Across the ten arenas, global technology firms, startups, academia, Union Ministries, State Governments and research institutions create a mosaic of capability. The scale is unmistakable. Yet the tone remains collaborative rather than competitive. The presence of multilateral institutions and political leaders underscores the Summit’s stature. This is not a trade fair alone. It is a defining platform shaping how AI will be governed and deployed in an interconnected world.
As the Summit unfolds, the pavilions begin to feel less like national enclosures and more like open laboratories. Delegates exchange notes on data standards. Researchers discuss ethical frameworks. Entrepreneurs speak of co-development. The extended public day brings families, students and young innovators into the fold. Curiosity replaces caution. The international flavour does not dilute India’s presence. It amplifies it.
What emerges is a portrait of India as both host and heavyweight. A country confident in its digital public infrastructure. A nation willing to share its stack and learn from others.
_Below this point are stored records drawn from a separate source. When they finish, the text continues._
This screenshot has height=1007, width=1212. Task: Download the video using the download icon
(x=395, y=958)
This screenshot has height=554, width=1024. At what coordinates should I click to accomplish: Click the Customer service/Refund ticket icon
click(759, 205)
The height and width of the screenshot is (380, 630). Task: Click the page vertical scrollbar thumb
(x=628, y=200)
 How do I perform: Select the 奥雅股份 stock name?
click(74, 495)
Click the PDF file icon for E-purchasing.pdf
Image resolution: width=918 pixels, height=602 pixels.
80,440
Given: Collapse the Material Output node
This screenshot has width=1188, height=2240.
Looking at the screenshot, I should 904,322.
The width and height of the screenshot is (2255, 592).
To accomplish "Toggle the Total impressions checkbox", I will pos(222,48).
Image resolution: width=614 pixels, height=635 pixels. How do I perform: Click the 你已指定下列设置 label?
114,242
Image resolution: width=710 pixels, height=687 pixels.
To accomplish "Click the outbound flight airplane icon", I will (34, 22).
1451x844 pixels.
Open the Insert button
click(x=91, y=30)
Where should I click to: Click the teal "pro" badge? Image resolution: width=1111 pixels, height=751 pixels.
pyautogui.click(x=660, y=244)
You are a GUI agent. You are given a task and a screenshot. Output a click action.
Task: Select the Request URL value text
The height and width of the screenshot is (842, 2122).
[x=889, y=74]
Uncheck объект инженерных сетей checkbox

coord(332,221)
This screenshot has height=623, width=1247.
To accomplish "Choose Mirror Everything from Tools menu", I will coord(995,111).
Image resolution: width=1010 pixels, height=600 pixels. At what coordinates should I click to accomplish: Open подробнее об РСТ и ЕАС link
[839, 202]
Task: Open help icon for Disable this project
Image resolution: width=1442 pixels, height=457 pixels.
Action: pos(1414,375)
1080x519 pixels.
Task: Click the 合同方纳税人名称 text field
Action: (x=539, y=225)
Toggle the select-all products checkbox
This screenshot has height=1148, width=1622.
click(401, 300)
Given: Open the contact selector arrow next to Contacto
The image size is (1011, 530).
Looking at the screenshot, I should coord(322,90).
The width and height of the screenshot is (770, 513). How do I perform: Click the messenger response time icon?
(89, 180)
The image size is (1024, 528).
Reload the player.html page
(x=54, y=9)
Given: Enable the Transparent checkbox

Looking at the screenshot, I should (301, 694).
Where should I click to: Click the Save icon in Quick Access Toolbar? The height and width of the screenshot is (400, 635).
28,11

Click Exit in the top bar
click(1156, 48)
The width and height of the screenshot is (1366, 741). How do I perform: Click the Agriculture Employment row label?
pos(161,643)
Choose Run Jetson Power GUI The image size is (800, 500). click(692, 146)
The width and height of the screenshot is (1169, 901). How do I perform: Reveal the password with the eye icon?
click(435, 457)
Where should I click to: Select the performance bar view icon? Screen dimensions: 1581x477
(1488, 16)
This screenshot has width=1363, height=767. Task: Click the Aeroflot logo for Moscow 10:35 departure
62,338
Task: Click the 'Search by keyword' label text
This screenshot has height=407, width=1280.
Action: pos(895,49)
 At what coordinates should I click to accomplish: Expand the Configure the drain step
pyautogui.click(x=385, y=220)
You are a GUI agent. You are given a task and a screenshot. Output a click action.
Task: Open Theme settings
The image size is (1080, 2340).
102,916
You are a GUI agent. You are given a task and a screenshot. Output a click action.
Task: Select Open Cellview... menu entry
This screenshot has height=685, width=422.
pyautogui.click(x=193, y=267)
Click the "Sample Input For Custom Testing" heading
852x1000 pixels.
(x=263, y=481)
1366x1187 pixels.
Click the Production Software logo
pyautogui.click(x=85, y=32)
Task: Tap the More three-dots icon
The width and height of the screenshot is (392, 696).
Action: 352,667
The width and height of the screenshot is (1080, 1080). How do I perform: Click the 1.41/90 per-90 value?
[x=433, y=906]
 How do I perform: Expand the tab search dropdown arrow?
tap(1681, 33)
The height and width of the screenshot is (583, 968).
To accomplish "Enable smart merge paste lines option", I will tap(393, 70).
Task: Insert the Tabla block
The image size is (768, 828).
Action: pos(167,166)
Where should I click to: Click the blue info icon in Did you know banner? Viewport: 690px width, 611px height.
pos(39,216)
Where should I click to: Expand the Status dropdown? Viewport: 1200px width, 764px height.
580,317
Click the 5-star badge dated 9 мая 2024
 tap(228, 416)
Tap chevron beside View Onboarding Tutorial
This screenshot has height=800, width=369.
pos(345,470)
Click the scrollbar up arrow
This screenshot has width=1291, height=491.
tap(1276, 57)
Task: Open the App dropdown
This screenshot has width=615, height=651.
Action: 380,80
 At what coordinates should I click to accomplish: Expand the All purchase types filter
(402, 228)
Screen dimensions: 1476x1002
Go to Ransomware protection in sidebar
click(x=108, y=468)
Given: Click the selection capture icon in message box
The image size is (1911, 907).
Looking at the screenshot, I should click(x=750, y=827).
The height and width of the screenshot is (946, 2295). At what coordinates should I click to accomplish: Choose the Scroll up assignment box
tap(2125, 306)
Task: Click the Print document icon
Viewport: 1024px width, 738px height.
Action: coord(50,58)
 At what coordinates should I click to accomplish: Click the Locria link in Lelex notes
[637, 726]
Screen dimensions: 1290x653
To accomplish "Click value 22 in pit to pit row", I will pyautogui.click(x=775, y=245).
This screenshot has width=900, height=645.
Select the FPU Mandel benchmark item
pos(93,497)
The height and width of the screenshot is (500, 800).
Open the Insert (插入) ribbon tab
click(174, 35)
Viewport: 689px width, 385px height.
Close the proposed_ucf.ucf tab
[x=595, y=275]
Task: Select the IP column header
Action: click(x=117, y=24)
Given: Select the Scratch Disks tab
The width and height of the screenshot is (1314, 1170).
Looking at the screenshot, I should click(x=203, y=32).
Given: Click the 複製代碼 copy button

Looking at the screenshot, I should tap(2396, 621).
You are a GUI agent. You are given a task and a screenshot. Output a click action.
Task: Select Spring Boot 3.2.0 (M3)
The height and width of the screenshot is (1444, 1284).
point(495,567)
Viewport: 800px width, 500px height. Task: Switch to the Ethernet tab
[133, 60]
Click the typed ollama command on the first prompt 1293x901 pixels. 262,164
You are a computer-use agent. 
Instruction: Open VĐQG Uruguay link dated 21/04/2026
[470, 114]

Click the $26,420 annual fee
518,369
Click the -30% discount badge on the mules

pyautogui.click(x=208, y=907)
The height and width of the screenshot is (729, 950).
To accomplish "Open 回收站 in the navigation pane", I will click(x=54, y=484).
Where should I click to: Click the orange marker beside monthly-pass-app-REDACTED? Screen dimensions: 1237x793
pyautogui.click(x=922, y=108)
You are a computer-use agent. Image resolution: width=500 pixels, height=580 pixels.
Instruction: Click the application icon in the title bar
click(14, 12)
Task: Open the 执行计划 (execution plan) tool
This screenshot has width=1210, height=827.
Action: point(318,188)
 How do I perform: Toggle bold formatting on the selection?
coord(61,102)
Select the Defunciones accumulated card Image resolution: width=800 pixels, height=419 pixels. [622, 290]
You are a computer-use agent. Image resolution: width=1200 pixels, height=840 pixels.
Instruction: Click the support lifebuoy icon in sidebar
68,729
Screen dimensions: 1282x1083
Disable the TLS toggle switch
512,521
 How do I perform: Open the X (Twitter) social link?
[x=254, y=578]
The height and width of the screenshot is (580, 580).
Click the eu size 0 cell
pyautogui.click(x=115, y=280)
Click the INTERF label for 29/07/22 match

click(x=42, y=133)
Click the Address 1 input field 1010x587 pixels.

A platform where sovereign ambition coexists with global accountability. The thirteen pavilions stand as visible proof that collaboration is no longer optional in the AI age. It is foundational.
As evening lights settle over Bharat Mandapam, the glass façade now reflects a different glow. It is the glow of dialogue. Of agreements in progress. Of partnerships yet to be signed. The India AI Impact Summit 2026 closes not with finality but with forward motion. In the quiet hum of conversations that linger, one message is clear. The world has found in India not just a market, but a partner in shaping the future of artificial intelligence.